At the start of 2025, we continued our aid for the suffering families by donating 25 tons of rice.
5. Hla Day: Shop for Design and crafts, Yangon
Hla Day was founded in 2016 by Ulla Kroeber with the support of Gerhard Baumgard as a non-profit organization in Yangon. The store started selling Burmese handicraft products to tourists and expats. The proceeds of the store were to support the livelihood of destitute and socially disadvantaged artisans and their families.
However, Corona and the subsequent military coup brought the international tourism to Myanmar to a complete standstill and the number of expats living in Myanmar fell dramatically. As a consequence, Hla Day’s income collapsed. Only in 2023 and 2024, Hla Day was able to generate a small profit again.
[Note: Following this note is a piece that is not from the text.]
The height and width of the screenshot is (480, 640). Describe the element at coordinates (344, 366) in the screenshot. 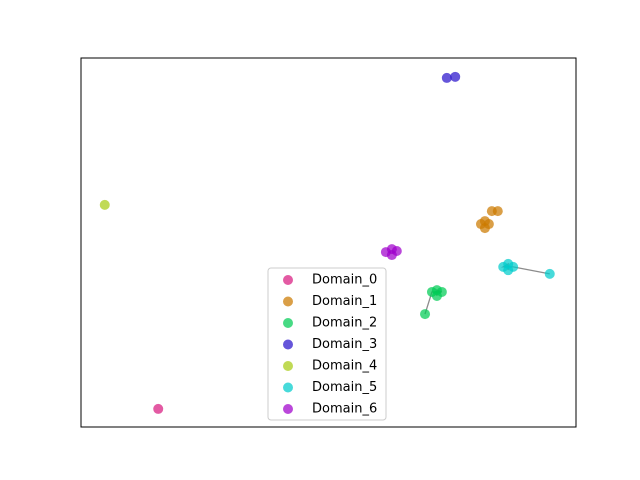

I see `legend-label: Domain_4` at that location.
We will do everything we can to keep Hla Day alive. Since the military coup four years ago, Hla Day has become a beacon of hope for the small remaining foreign community. Hla Day is also an important and often the only source of income for our Burmese staff and artisans.

People In Need – Gerhard Baumgard Stiftung, March 2025
www.peopleinneed.de | www.p-i-n.org
—
After we had written our 2024 Annual Report, we were shocked by the news of a very severe earthquake in the regions of Sagaing, Mandalay, and Naypyidaw in the early afternoon of March 28, 2025 (local time Myanmar).
Our projects in Mandalay are all affected to a greater or lesser extent, the buildings are largely uninhabitable. Fortunately, we have no victims to lament. At the beginning of April 2025, we transferred the first donations to the earthquake area. We made sure that all our aid reached the earthquake victims and was not intercepted by the military and utilized by the junta.